[mpiwg-sessions] FW: Virtual MPI forum meeting June 7, 2023 / Vote announcement for the July 2023 meeting of the MPI Forum

Holmes, Daniel John daniel.john.holmes at intel.com
Thu Jun 8 09:15:44 CDT 2023


Hi Howard (& all),

In the MPI Virtual meeting yesterday, Rolf presented a PR that tries to define the word "pending" in MPI. The discussion raised a whole bunch of issues and concerns.
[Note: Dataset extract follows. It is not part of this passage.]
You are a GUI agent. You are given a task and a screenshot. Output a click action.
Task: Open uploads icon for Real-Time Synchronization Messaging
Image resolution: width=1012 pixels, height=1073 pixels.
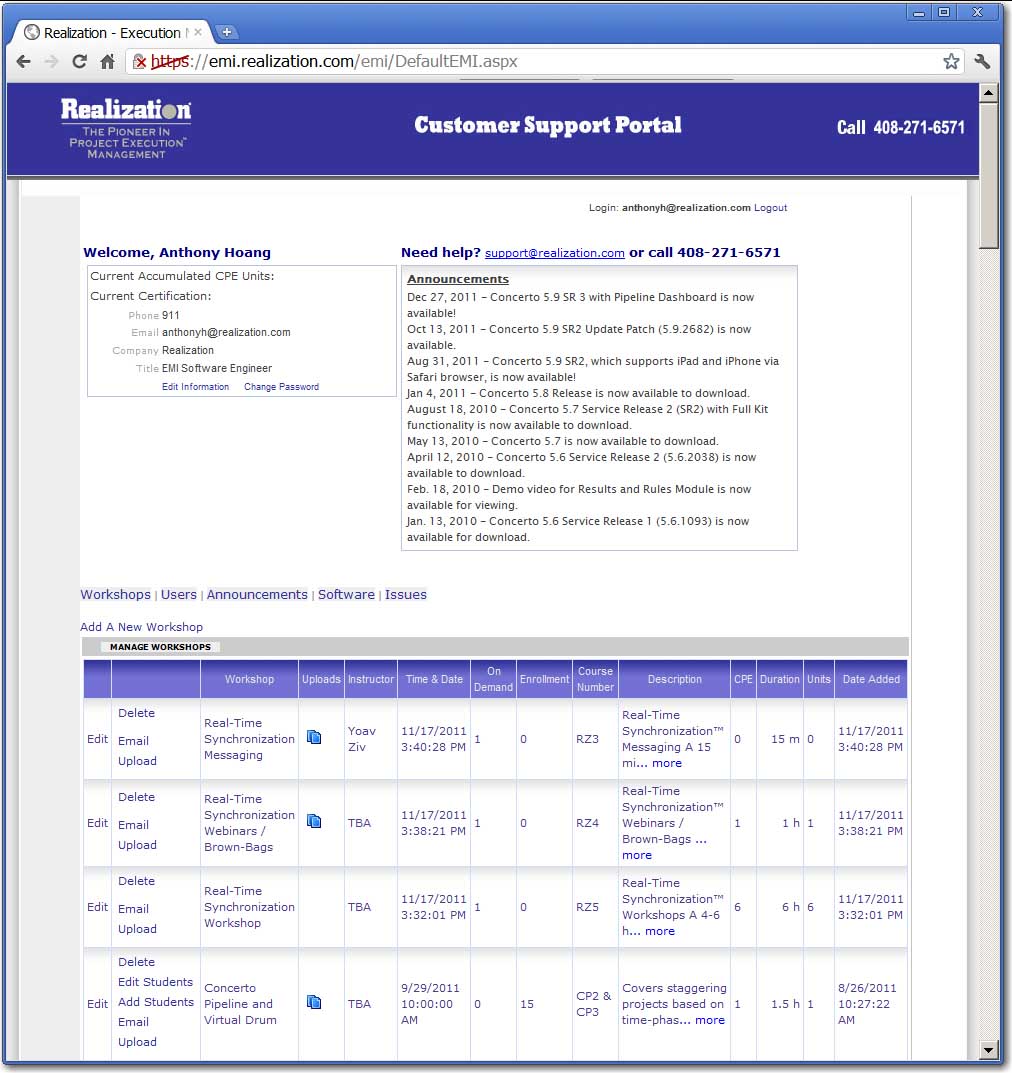pyautogui.click(x=314, y=738)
I took an action to raise some of them in the Sessions WG because they are introduced by (or made worse by) the sessions model.

Quick summary of options in Rolf's proposal:
1) Remove the word "pending" from the MPI Standard -- replace it with "active" where that makes sense, or something else when appropriate.
2) Define "pending" to be a strict alias of "active" -- it can only be applied to MPI operations and it means "starting stage has been done but completion stage has not yet been done"
2) Define "pending" to be anything task/activity on MPI 's to-do list -- encompassing all active operations but also all decoupled activities (i.e. progress).

We discovered in the discussion of these options, in the context of MPI_FINALIZE and MPI_DISCONNECT (which must delay their return until "pending" things have been done) that an important restriction has been unintentionally removed by the introduction of sessions and we probably need to re-introduce parts of that restriction.

When there was only the World Model, it was erroneous to call things like MPI_REQUEST_FREE after MPI_FINALIZE. Questions like "can I free a request after finalize?" -- derived from questions like "what happens to inactive persistent requests when I finalize MPI?" -- made no sense because you can look at the code with MPI_REQUEST_FREE after MPI_FINALIZE and immediate declare it is an erroneous program.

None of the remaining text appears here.